The practitioners of Indian medicine also constitute another powerful lobby. The National Integrated Medical Association (NIMA) lobbies forcefully in favour of “ integrated practice”. At two national events, the prime minister publicly stated that ayurveda practitioners practise modern medicine and very few use traditional medicine. Even his observation does not seem to have had the required impact.
While the propagation of traditional medicine is publicly pursued with passion, the preponderance of treating with modern medicine is ignored. Authentic ayurveda is now confined to Kerala and western Maharashtra, other than a few government-run universities and colleges in different states. In North India, it is difficult to find even 10 practitioners of pure ayurveda excluding doctors employed by government establishments and colleges.
The development and propagation of the ayurveda system is left to a handful of committed researchers and faculty members in institutions like the Banaras Hindu University, Gujarat Ayurvedic University and Arya Vaidya Sala at Kottakkal and Amrita Vishwa Vidyapeetham in Kerala. The faculty in these institutions is worried. “If AYUSH graduates are allowed to practise allopathy, where does the status and the future of ayurveda stand? They should not be allowed to practise allopathy as otherwise the AYUSH systems will die,” lamented all faculty members I spoke to.
The new Bill must take stock of and address what the country actually needs. The first need is for thousands of community-level accredited practitioners — not full-fledged doctors — who after training should be equipped to provide the first line of care for acute conditions and to make referrals to a regular doctor within a GPS-supervised system. The realisation that neither allopathic nor AYUSH doctors will ever go to lakhs of villages — not even tehsils — must dawn on policymakers. That is precisely why a new system of community-based trained health workers (not government employees) who are enrolled on the state medical register is needed. This can only be done if the medical education law provides for it.
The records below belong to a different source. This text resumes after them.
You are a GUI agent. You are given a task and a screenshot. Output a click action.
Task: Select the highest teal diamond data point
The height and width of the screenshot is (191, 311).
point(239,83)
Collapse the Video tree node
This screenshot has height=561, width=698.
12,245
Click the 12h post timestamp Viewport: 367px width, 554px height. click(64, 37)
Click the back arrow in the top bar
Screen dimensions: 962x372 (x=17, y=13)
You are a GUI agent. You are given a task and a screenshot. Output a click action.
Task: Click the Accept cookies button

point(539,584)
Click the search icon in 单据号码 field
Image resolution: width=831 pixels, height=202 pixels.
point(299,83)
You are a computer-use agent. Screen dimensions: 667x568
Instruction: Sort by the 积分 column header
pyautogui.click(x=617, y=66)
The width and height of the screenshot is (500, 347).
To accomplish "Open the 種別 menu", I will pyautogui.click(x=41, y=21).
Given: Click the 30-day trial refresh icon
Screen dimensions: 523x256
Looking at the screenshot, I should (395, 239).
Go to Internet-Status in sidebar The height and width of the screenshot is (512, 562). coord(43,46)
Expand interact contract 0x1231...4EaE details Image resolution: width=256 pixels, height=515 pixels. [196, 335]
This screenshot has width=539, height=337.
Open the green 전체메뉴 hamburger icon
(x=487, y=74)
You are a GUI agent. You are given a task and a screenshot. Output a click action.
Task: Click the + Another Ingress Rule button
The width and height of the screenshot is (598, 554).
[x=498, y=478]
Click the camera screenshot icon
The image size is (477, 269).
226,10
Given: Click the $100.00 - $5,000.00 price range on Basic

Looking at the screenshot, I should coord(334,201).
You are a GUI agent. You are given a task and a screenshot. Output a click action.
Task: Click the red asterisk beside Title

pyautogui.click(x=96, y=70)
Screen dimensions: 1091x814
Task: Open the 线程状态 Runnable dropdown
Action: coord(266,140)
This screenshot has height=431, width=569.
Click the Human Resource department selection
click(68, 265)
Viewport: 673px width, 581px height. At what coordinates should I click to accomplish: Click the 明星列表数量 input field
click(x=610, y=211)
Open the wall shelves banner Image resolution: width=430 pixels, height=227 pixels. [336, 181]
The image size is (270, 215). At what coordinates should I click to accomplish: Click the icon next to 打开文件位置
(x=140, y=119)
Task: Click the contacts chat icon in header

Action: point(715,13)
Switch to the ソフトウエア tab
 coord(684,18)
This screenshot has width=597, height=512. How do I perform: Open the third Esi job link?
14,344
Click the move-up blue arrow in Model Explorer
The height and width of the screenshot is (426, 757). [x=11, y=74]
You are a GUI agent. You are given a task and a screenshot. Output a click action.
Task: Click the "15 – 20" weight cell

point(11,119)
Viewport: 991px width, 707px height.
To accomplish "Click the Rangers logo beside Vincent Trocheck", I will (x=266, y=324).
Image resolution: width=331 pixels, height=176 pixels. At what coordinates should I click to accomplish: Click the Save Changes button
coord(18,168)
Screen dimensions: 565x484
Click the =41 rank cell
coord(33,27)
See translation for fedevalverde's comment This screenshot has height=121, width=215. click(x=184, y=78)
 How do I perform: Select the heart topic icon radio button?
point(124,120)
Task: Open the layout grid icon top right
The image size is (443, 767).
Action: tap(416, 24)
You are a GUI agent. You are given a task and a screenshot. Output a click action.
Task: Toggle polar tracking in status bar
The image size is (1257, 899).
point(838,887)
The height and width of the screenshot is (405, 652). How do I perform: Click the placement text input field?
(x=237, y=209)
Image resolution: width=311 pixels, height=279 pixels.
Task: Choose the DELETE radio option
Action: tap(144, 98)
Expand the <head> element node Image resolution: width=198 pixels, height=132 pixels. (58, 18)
Second, the new Bill should promote integrative medicine enabling people to access multiple choices but available under one roof, particularly for chronic conditions or even as adjuvant therapy. The developed world has recognised that with an increase in life expectancy, chronic diseases, allergic syndromes and rare medical conditions cannot be cured — but the symptoms can be mitigated through traditional medicine. A quest for bridge courses to learn ayurveda has already begun in different countries. The new Bill should recognise the scope for integrative medicine but without mixing medical systems and practitioners.
Citizens are agitated over the mismanagement of both publicly-run and private medical education establishments. The government has done well to bring forward new legislation to replace the medical council. But unless the Bill confronts reality and addresses it, keeping consumer interest paramount, the new law will make little difference to people’s lives. The parliamentary standing committee has an opportunity to make a difference, if it shuns the rhetoric of self-interest professional groups and confronts reality.
The writer is former secretary, Department of AYUSH, government of India, and former chief secretary, government of Delhi.